Attached to the front and back of the ephod were two shoulder pieces that could be fastened together. It had a belt made by the same skilled craftsmanship. Two onyx stones were engraved with the names of the sons of Isra’el according to their birth order with six names on each stone. They were made as a seal and put on the shoulder pieces of the ephod to remind Aaron of the sons of Isra’el when he came before Adonai. The two stones, called the urim and the tumim, were also placed in the breastplate and used for judging Isra’el. They were over Aaron’s heart and gave him the means for making wise decisions when standing before Adonai.
Hebrew Word Pictures
Ritual Vest or ephod – אפוד – alef, peh, vav, dalet
– first strength, source of the binding to the pathway
“Make a breastplate for judging. The stones will correspond to the names of the twelve sons of Isra’el; they are to be engraved with their names as a seal would be engraved, to represent the twelve tribes” (Exodus 28:15,21).
The breastplate was made like the ephod with gold thread, blue, purple, and scarlet yarn, with finely woven linen. When it was folded in half, it would be square –– “a hand-span by a handspan” (Exodus 28:16).
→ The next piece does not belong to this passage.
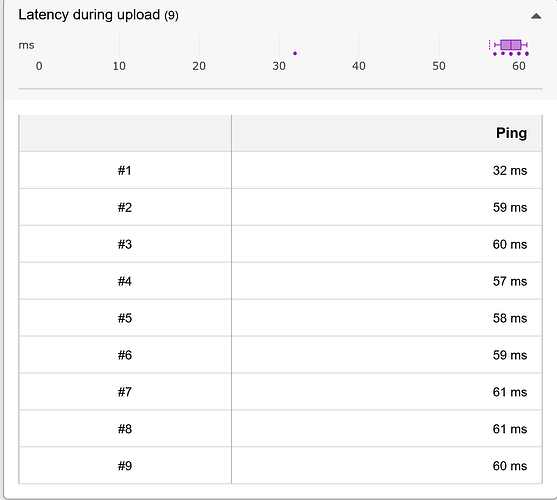The width and height of the screenshot is (557, 500).
Task: Click the 30 tick label on axis
Action: point(279,66)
The breastplate was attached with gold rings and twisted gold chains that connected the pieces together over the shoulder and over the ephod.
The legal term which describes the entire process of justice and ‘judging’ is tzadak and means ‘righteousness.’ In the Septuagint, the word dikaios is used for ‘righteousness’ and describes those who conform to Adonai’s Torah.
Hebrew Word Pictures
Breastplate or choshen – חושן – chet, vav, shin, nun
– protect the mighty binding of life
“Aharon will carry the names of the sons of Isra’el on the breastplate for judging, over his heart, when he enters the Holy Place, as a continual reminder before Adonai” (Exodus 28:29).
Four rows containing three precious stones were to be set in gold. On each stone was engraved a name of one of the son’s of Isra’el so the breastplate would represent the 12 Tribes of Isra’el. The stones listed below are the colors the Temple Institute in Jerusalem believe are the most reliable Biblical stones. It is believed the colors of the stones matched the color of the flags carried by each tribe as the Israelites traveled in the wilderness.
Hebrew Word Pictures
Righteousness or tzadak – צדיק – tzade, dalet, yod, kof
– pull toward to the pathway, what is behind the finished work
“Aharon is to wear it [the robe] when he ministers, and its sound will be heard whenever he enters the Holy Place before Adonai and when he leaves, so he won’t die” (Exodus 28:35).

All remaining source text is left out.